*課題 1*
映画『ブラック・ボックス』のレビューから、「ブラック・ボックス(2020年製作の映画)」を含む語句で始まり「くなかったかもしれないけど。」で終わる部分を一字一句違えずに打ち直してください。
*課題 2*
映画『ブラック・ボックス』のレビューで、主人公役の俳優として名前が挙げられているのは誰ですか。
*課題 3*
映画『ブラック・ボックス』のレビューを、最後の文の後から書き進めてください。

*学習テキスト*
:::::

よう

ブラック・ボックスのようのネタバレレビュー・内容・結末

ブラック・ボックス(2020年製作の映画)
4.0

このレビューはネタバレを含みます

記憶障害が絡むスリラー。
記憶を辿っていく展開として『メメント』や『インセプション』を想起。どうりで主人公の名前がノーランなわけだ。
あと、あの治療法、途中までは『眠れる森』というドラマに出てくる治療法に近いなとも。
それもあって特別に斬新さがある話ではないけど、前半で父娘のドラマをしっかりやっているぶん主人公に情が向けられる。
主人公役のママドゥ・アティエ、悩めるいい人感がよかった。

コキポキ動く奴、音そのものは不快さはある。ただ、ありえない場所を動くとか、見せ方的にもうちょい不気味さがあってもいいのに。あまりホラー描写を強調したくなかったかもしれないけど。
自分の記憶が自分のじゃないかもっていうアイデンティティが揺らぐ展開は好み。

:::::

*抽出資料*
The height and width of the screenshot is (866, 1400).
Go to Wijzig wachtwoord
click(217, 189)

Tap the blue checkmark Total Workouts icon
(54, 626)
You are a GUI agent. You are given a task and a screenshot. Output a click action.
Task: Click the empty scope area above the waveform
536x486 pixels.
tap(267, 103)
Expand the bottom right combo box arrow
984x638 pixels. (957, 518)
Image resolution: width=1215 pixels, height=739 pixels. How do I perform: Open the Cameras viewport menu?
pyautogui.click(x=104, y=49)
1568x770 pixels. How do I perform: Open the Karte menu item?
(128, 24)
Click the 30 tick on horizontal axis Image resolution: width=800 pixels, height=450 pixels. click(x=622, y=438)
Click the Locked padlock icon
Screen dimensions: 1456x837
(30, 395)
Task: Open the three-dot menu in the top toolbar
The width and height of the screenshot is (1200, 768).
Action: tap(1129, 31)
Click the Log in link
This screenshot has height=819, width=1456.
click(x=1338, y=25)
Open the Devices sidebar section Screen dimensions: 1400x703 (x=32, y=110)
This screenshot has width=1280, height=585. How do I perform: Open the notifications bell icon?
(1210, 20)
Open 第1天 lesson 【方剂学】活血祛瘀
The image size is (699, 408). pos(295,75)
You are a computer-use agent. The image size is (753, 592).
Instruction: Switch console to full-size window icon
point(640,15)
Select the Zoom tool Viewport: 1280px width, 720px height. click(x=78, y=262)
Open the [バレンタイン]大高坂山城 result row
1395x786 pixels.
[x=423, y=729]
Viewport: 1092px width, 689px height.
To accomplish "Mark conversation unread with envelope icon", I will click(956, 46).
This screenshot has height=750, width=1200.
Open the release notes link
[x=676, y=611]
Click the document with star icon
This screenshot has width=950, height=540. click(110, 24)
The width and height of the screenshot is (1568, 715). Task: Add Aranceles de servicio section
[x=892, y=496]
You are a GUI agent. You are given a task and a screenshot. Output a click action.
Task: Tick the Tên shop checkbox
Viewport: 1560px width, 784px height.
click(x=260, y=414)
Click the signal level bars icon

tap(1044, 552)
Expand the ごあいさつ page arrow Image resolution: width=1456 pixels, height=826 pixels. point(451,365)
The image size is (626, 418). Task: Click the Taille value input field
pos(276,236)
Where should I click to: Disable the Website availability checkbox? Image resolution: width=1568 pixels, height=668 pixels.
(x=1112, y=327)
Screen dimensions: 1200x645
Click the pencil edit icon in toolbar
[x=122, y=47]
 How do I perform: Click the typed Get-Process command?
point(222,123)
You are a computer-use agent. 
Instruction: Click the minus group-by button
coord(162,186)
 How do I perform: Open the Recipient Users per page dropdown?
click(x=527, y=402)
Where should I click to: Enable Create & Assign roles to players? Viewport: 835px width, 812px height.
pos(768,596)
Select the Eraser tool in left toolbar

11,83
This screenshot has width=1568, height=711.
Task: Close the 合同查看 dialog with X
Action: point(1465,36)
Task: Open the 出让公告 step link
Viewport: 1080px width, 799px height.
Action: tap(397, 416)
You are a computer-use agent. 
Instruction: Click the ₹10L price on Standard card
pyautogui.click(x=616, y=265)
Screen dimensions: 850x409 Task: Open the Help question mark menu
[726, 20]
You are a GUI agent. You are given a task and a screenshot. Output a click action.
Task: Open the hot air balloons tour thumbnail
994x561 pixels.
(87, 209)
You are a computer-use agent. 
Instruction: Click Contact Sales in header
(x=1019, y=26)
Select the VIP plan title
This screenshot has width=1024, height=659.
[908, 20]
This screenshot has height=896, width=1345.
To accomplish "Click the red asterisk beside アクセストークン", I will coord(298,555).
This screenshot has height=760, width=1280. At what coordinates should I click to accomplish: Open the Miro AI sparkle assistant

:::::

*解答欄 1*
ブラック・ボックス(2020年製作の映画)
4.0

このレビューはネタバレを含みます

記憶障害が絡むスリラー。
記憶を辿っていく展開として『メメント』や『インセプション』を想起。どうりで主人公の名前がノーランなわけだ。
あと、あの治療法、途中までは『眠れる森』というドラマに出てくる治療法に近いなとも。
それもあって特別に斬新さがある話ではないけど、前半で父娘のドラマをしっかりやっているぶん主人公に情が向けられる。
主人公役のママドゥ・アティエ、悩めるいい人感がよかった。

コキポキ動く奴、音そのものは不快さはある。ただ、ありえない場所を動くとか、見せ方的にもうちょい不気味さがあってもいいのに。あまりホラー描写を強調したくなかったかもしれないけど。

*解答欄 2*
ママドゥ・アティエ

*解答欄 3*
トーマスとして娘をあずける所で涙を流すのは、ノーランの記憶が消えたわけじゃないことの伏線でもあるのかな。

繰り返し出てくる「心を支配するのは私」って台詞から既に、実際に支配しようとしているのが母親であることを示していたんだなと。
トーマスがああなったのも親の影響なのかもしれないなと。
そこも含めて、妻が笑っていない家族写真を見て決断する最後も切ない。

トーマスの奥さん、引っ越すなら過去の事件の直後にしといてよってちらっと気になった。いろいろ大変だったのかな。
細かい引っかかりはあるにしても、期待どおりの面白さはあった。